The National Electrical Contractors Association (NECA) welcomed more than 6,800 members of the electrical construction industry and hundreds of exhibitors to NECA 2016 Boston for four days of education, networking and inspiration.
The trade show floor at the Boston Convention and Exposition Center featured more than 300 exhibitors. The opening reception was held at the Museum of Science and treated guests to exhibits, encounters and cuisine inspired by the regional elements of New England.
Walt Parkes, owner of O’Connell Electric Company in Victor, N.Y., stated he appreciated hearing the message from former Boston Police Chief Daniel Linskey. Attendees of the sold out Graybar sponsored preconvention workshop, Electrical Contractor 101, had positive reviews. Cathy Coffman, who works with the San Francisco Chapter, NECA, agreed that the speakers shared informative messages.
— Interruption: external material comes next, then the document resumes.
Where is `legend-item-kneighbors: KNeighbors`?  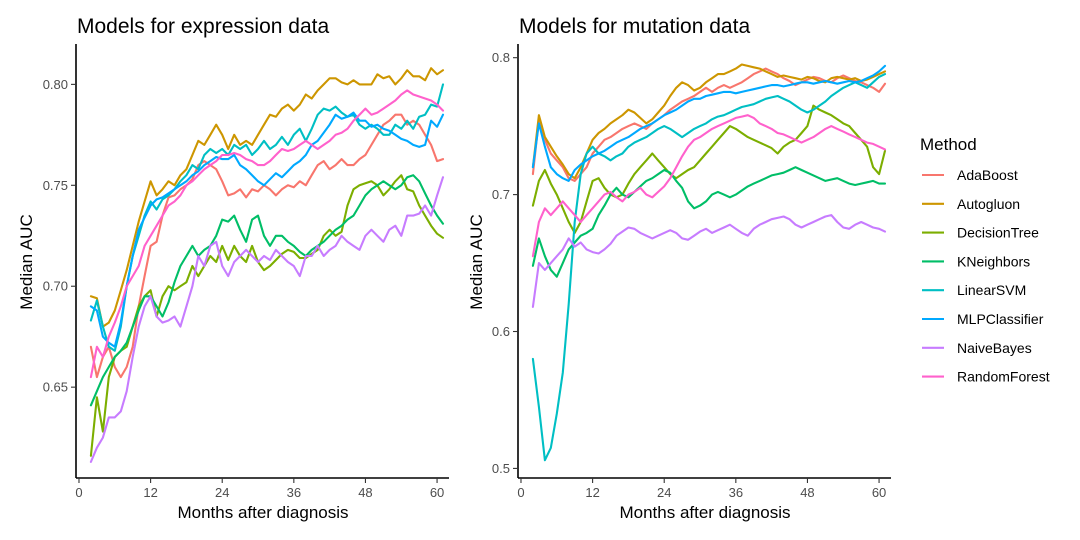
legend-item-kneighbors: KNeighbors is located at coordinates (976, 261).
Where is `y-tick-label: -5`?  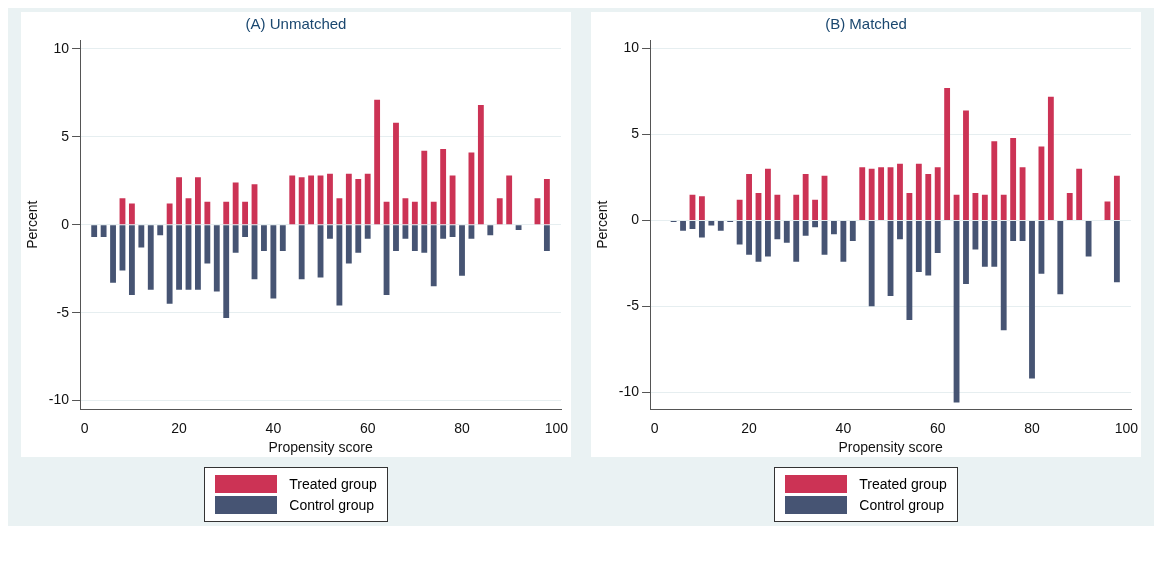
y-tick-label: -5 is located at coordinates (633, 306).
Entrepreneur and philanthropist Mick Ebeling gave a keynote address at the closing general session. Ebeling, who founded Not Impossible Labs, works with a team on projects to help people around the world. He talked about the concept of helping one to help many. “How do we take technology and modify it so it advances society?” he asks.
Ebeling has worked on efforts such as creating a device that allowed a young man stricken with ALS to draw with his eyes. Another project led Ebeling to Africa, where a South Sudan boy named Daniel had lost both arms during the ongoing civil war in the nation. His team eventually built an arm for Daniel and taught his community how to build them for others.
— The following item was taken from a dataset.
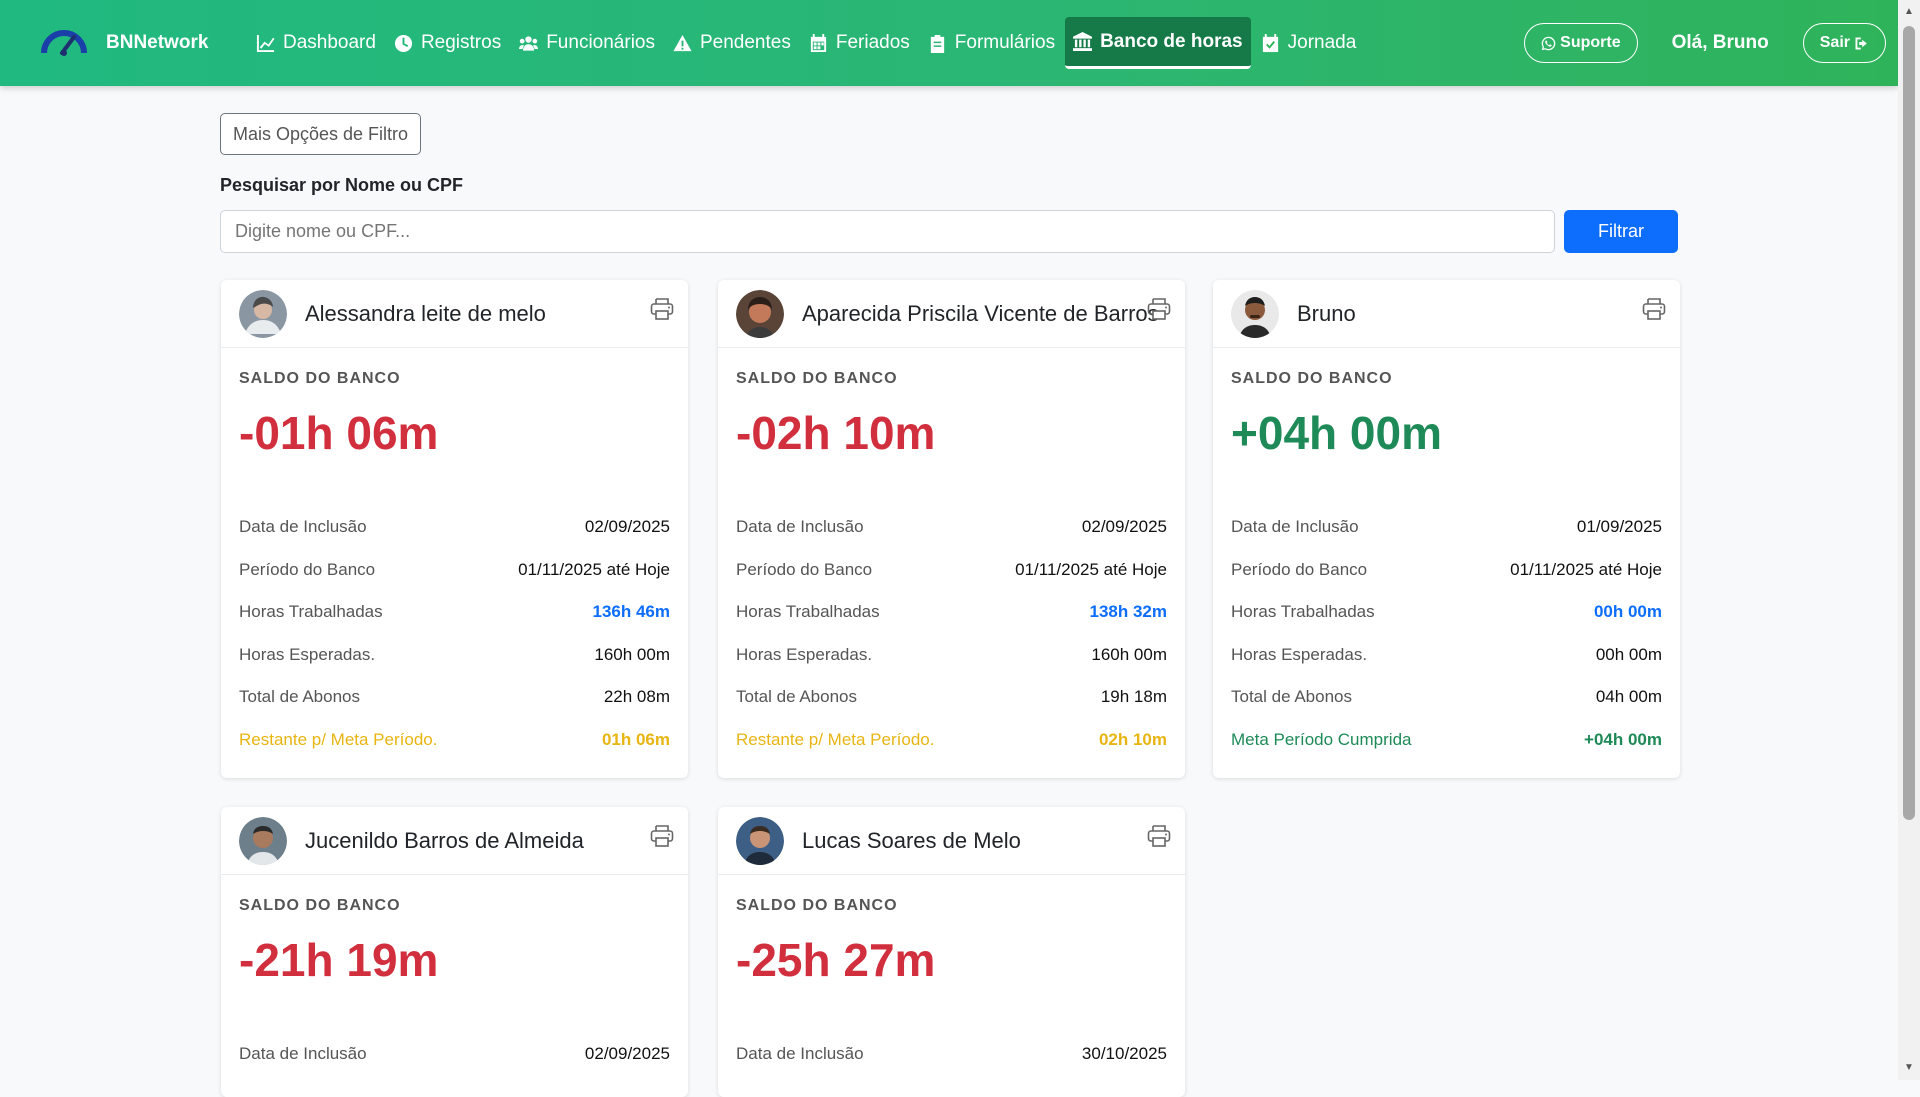  What do you see at coordinates (1909, 423) in the screenshot?
I see `scroll-thumb` at bounding box center [1909, 423].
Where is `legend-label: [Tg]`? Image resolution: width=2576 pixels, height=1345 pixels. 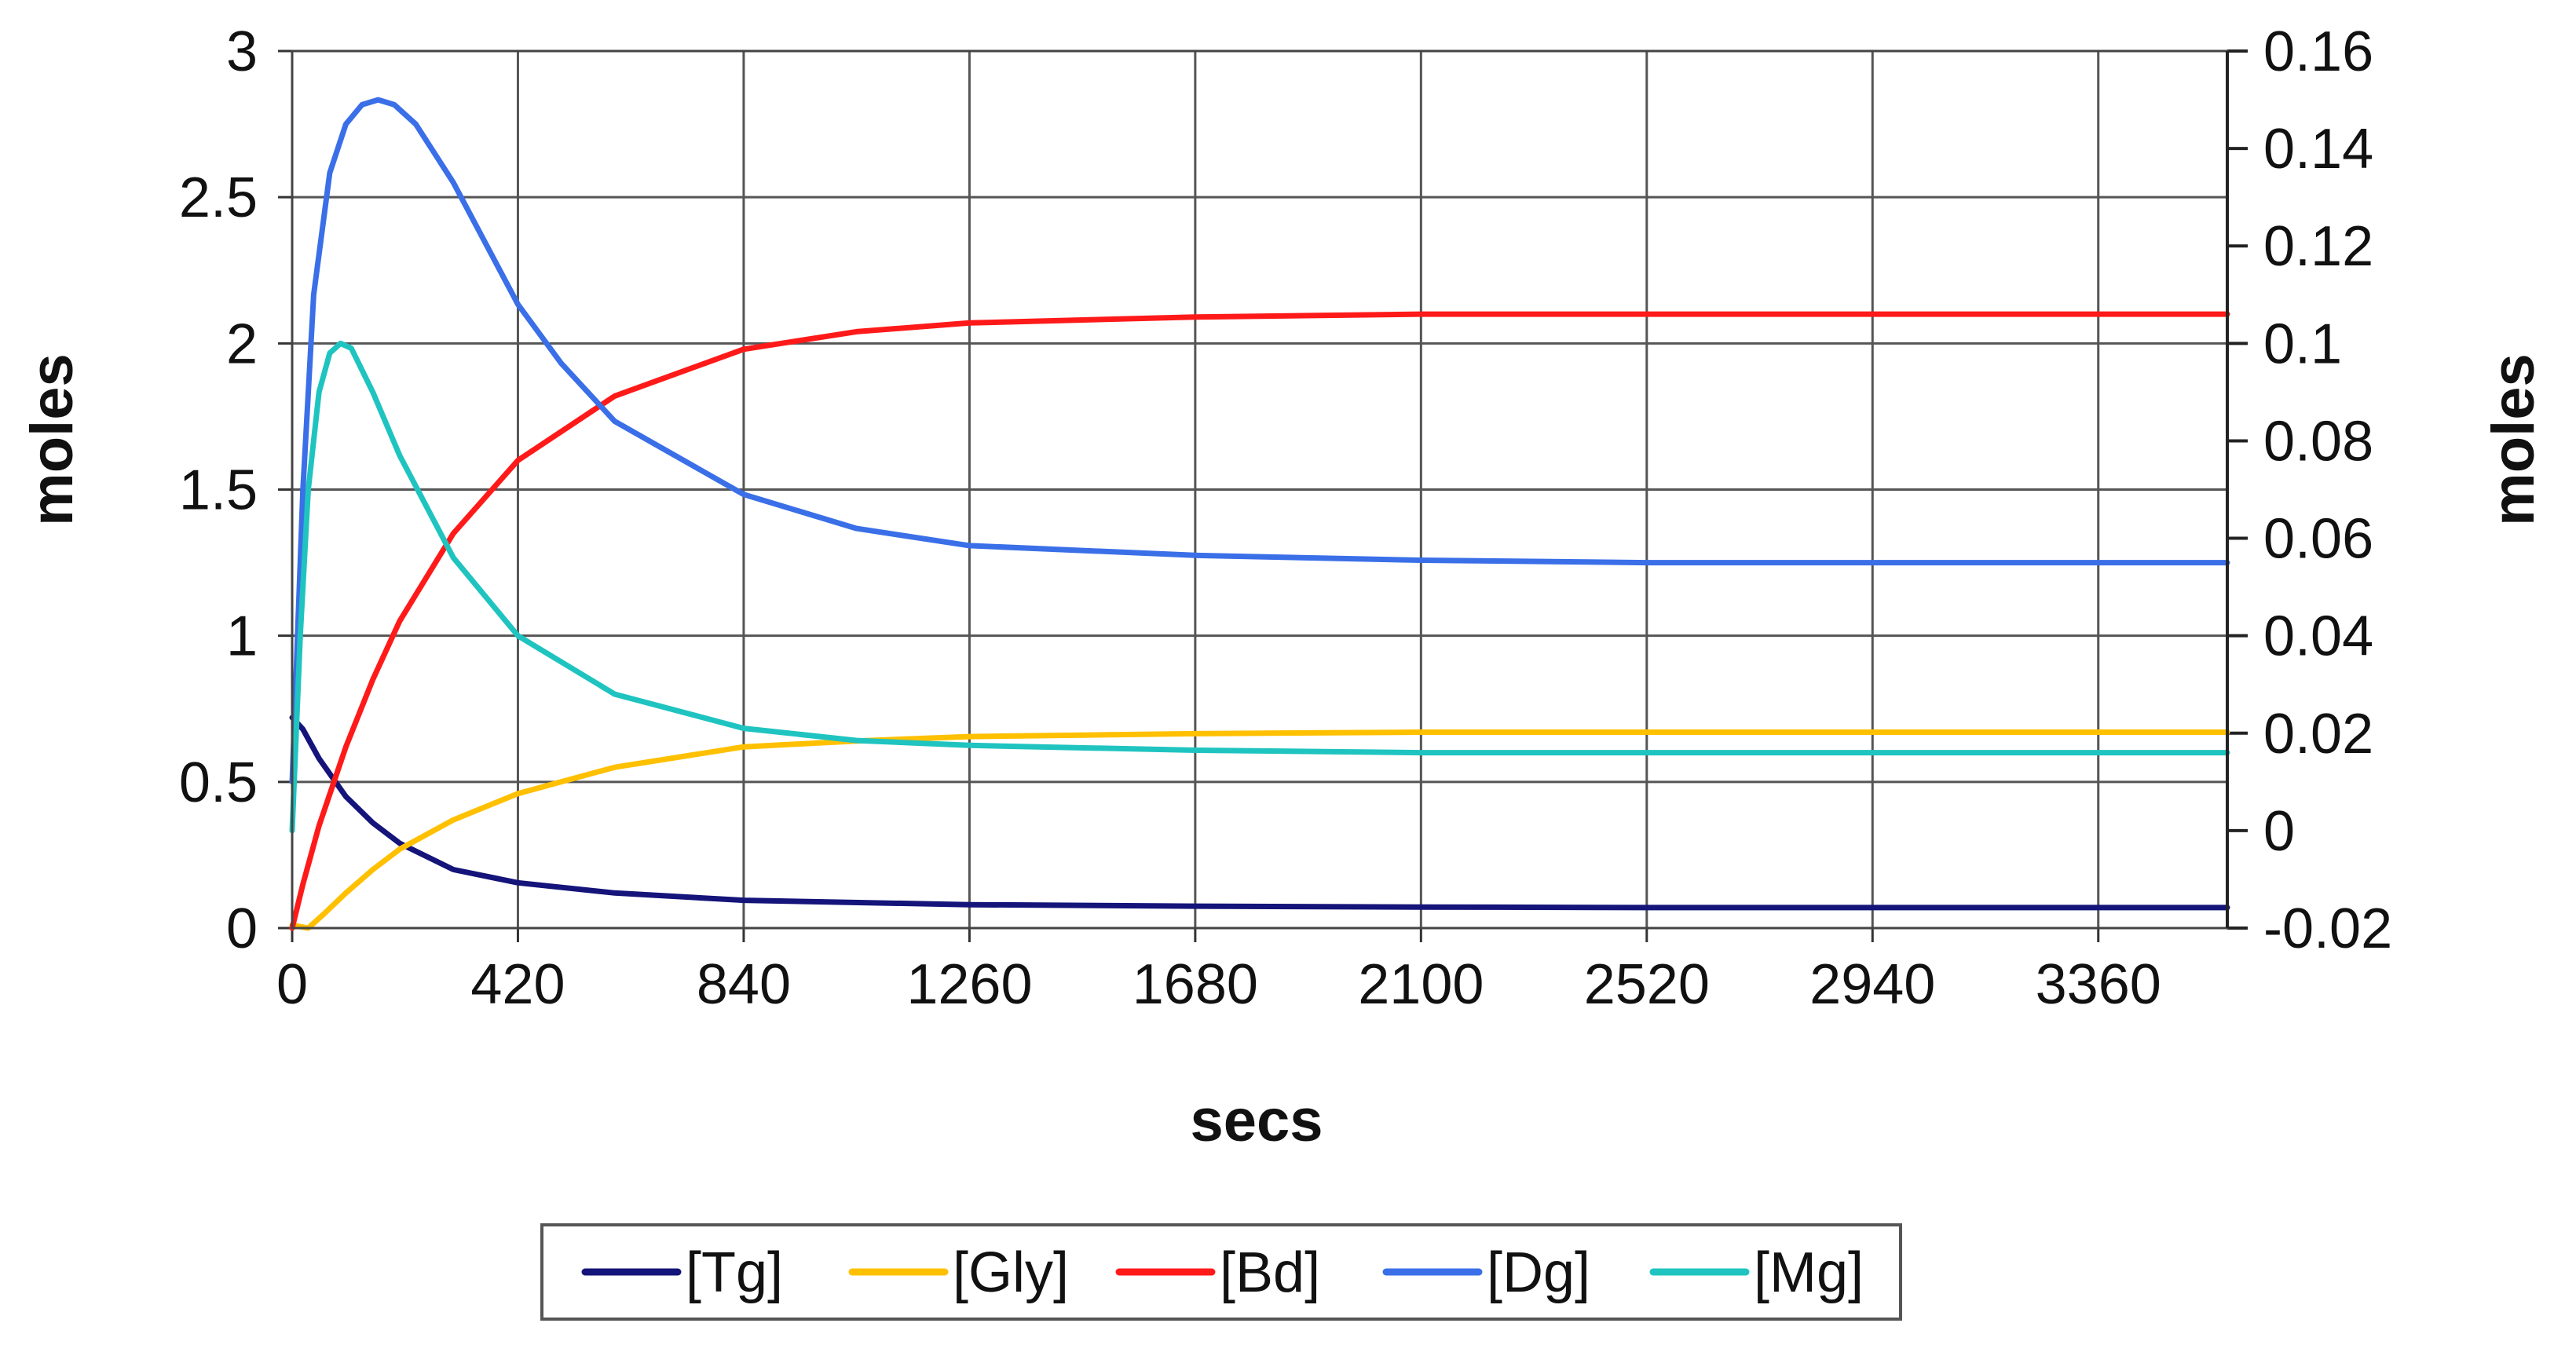
legend-label: [Tg] is located at coordinates (735, 1272).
“What we realized is that impossible is a temporary state,” he says.
To open the convention, presidential historian Doris Kearns Goodwin recounted her experiences with presidents past and present – and possibly future — and touched on the 2016 race for the White House during her keynote speech.
A former White House intern who worked closely with President Lyndon Johnson in the 1960s, Goodwin noted the changes she has noticed in the political discourse. She commented about the present day relationship between the presidency and congress. “You’ve got to make that link,” she states. “Bring people to the White House, and get out of Washington.”
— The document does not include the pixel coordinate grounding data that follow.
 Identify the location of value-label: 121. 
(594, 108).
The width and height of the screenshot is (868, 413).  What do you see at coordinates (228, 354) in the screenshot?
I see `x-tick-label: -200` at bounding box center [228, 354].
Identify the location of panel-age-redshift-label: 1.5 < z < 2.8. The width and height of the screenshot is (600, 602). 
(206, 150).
Jack Fiora, of Fiora Electrical Construction in Meriden, Conn., says the high point for him is spending time on the trade show floor. “I like seeing all of the gadgets and the showstoppers,” he says.
NECA CEO John Grau hit on that theme during the closing general session, saying technology is disrupting contractors’ businesses. “The term ‘disruptive technology’ is appropriate,” he says, adding that dealing with technology was a challenge he keeps hearing from members of the industry. “We need to seek out outside experts,” he continues. “Lack of industry knowledge is a plus.”
Greg Long, chairman of ELECTRI International, also gave an update on the state of the foundation, which he said is “strong.” He stated every project begins with a conversation. “We want you to be a part of the conversation,” Long tells the audience. Contractors can download the ELECTRI mobile app, which will help them get more out of their businesses.
The convention capped the event off with an evening of music featuring a private concert by the Boston Pops Swing Orchestra at the Symphony Hall.
Many contractors said they will return next year for NECA 2017 Seattle.